3. Bilanzierend lassen sich meines Erachtens mindestens drei Beobachtungen festhalten. Erstens entsteht mit dem Diskurs um das Bild und die Bildlichkeit ein gegenwärtig interdisziplinärer Zusam­menhang, den zu ignorieren, tendenziell einem Selbstausschluss der Theologie gleichkommt. Dies betrifft nicht nur eine im engeren Sinn kulturtheoretische Dimension, sondern auch die Anschlussfähigkeit an methodische Überlegungen der Naturwissenschaften. Zweitens wird der Bilddiskurs meines Erachtens nur dann einen Beitrag zur logischen Semantik leisten können, wenn er über medienwissenschaftliche und kunstgeschichtliche Diagnosen hinaus den Schritt auf das Gebiet der Bewusstseinstheorie und Sprachanalyse wagt.
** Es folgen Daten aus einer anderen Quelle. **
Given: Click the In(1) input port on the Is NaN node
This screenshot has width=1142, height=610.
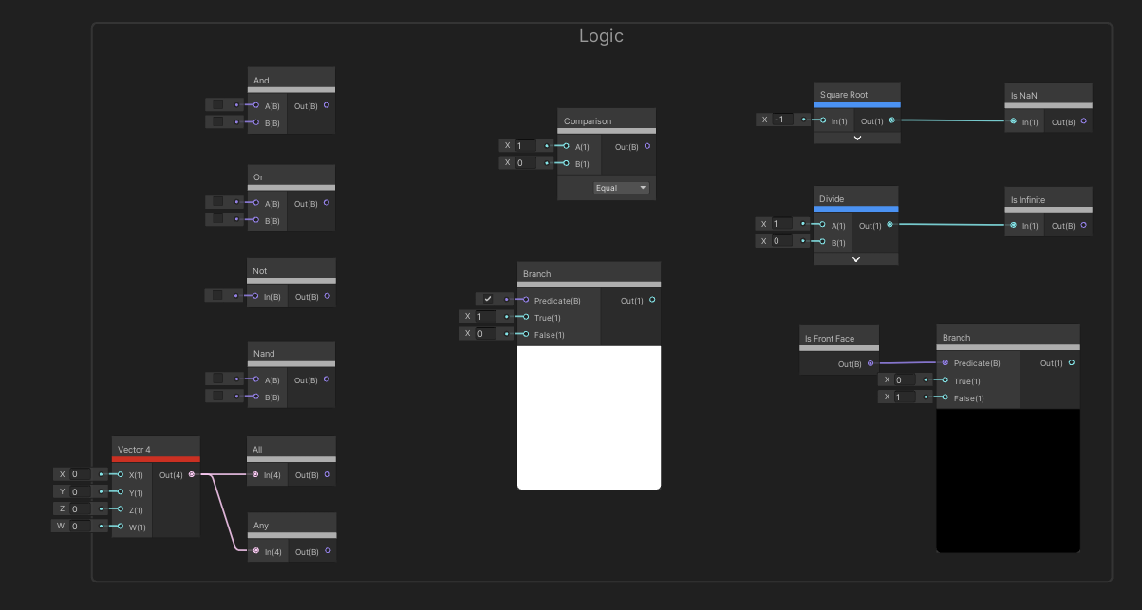Looking at the screenshot, I should [1015, 121].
Anregend erscheinen etwa die an die Cusanische Bildtheorie und Fichtes späte Erscheinungslehre anknüpfenden Versuche, die auch eine anthropologische und absolutheitstheoretische Akzentuierung der Bildtheorie eröffnen. In gewisser Hinsicht kann die Bildtheorie dann die Wahrheitsmomente der natürlichen Theologie geltend machen: Der Mensch wird als intersubjektives Bildwesen verständlich, das sich selbst als Bild des uneinholbar Absoluten deuten kann; und menschliche Bildkunst erscheint buchstäblich als Selbstveranschaulichung der gottesebenbildlichen Kreativität in der Kultur. Und drittens berühren sich die Probleme der Bildtheologie mit dem, was traditionell im Zusammenhang der Negativen Theologie verhandelt wird – die Alterität im Verhältnis von Entbergung und Verbergung, die Dialektik von Sagen und Zeigen, die Verschränkung von Erfahrung und Schau und der Bezug von apriorischem Begriff und aposteriorischem Erleben.